Background The study of the ability of monocytes to activate associated with the clinical activity of immunological markers of inflammation in systemic lupus erythematosus (SLE) will provide important and fundamentally new information on the involvement of these cells in the development of autoimmune rheumatic diseases.

Objectives To study macrophage activation in untreated systemic lupus erythematosus (SLE) patients (pts).

Methods A total of 21 active SLE pts (female/male 15/6) were enrolled in the study (median age was 35[24; 41] years; disease duration was 8 [2; 14] months; SLADAI-2K was 7 [6;16]). The control group consisted of 29 volunteers (23F/6M, median age 38 [35; 48] years).

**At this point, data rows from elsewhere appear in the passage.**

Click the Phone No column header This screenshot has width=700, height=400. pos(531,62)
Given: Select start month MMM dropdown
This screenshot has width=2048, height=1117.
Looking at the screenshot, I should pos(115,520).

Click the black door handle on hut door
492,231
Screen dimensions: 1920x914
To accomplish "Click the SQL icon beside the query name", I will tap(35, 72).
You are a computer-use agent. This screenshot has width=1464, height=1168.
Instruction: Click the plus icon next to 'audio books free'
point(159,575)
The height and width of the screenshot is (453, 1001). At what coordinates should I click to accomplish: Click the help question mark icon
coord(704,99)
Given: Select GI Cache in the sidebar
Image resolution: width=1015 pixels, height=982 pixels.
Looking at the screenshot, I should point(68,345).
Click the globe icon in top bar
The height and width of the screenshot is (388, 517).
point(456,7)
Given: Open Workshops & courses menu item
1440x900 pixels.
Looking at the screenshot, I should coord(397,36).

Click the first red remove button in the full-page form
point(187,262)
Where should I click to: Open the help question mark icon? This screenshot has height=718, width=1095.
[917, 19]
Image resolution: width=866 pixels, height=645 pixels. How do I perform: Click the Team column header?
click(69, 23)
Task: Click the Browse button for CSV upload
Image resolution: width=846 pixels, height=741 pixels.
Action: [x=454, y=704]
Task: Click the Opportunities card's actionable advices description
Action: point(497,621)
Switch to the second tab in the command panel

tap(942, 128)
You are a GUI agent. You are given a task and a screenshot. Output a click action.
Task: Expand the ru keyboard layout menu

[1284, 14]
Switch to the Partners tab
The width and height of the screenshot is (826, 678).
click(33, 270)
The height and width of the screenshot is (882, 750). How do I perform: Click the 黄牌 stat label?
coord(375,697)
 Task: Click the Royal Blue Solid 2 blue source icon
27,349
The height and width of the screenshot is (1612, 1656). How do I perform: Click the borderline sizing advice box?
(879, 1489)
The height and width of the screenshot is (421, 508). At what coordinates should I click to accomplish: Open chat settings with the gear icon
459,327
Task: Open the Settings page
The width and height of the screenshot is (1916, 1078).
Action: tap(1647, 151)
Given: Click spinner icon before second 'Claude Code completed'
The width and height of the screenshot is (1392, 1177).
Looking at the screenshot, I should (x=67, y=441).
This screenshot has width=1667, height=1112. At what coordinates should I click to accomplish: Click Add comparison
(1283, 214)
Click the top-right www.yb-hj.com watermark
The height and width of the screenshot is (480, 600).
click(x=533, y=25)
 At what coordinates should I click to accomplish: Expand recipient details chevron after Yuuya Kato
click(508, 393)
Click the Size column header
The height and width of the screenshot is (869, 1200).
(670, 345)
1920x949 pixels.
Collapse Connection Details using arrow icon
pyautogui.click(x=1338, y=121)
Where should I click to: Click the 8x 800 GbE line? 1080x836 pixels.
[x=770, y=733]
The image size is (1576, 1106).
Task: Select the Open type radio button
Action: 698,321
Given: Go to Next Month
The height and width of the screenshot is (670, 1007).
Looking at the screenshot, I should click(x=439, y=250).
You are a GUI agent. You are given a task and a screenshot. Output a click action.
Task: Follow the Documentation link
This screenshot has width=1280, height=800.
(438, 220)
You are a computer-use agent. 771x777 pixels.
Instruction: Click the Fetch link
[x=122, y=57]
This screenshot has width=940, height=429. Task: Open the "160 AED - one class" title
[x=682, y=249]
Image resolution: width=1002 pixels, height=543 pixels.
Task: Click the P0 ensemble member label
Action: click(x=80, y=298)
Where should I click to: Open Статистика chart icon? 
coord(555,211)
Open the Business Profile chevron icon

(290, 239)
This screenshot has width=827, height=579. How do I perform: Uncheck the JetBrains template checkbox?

Isolation of monocytes was carried out according to the standard procedure for obtaining a leukocyte fraction in a Ficoll gradient and subsequent selection of CD14 + cells using magnetic separation. After isolation, the cells were cultured in X-Vivo medium. To assess the degree of monocyte activation, cells were stimulated by the addition of LPS. The value of monocyte activation was expressed as a ratio of the level of secretion of proinflammatory cytokines by monocytes cultured with and without LPS addition. Secretion levels were determined by ELISA. The belonging of the isolated cells to CD14 + monocytes was additionally confirmed by flow cytometry.

Results Macrophage activation was 4.8 (2.8;7.3) in SLE pts and 10,2(3.5;11,6) in control group, p>0,05. In SLE pts macrophage activation was independent of age, sex, body mass index, traditional risk factors (arterial hypertension, overweight, smoking, family history of cardiovascular diseases), SLADAI-2K. No association was found between macrophage activation and levels of ANA, C3, C4, and anti-dsDNA.

Conclusions No differences in macrophage activation were found in SLE pts and control group. Macrophage activation was independent of age, sex, traditional risk factors, and SLE-related parameters.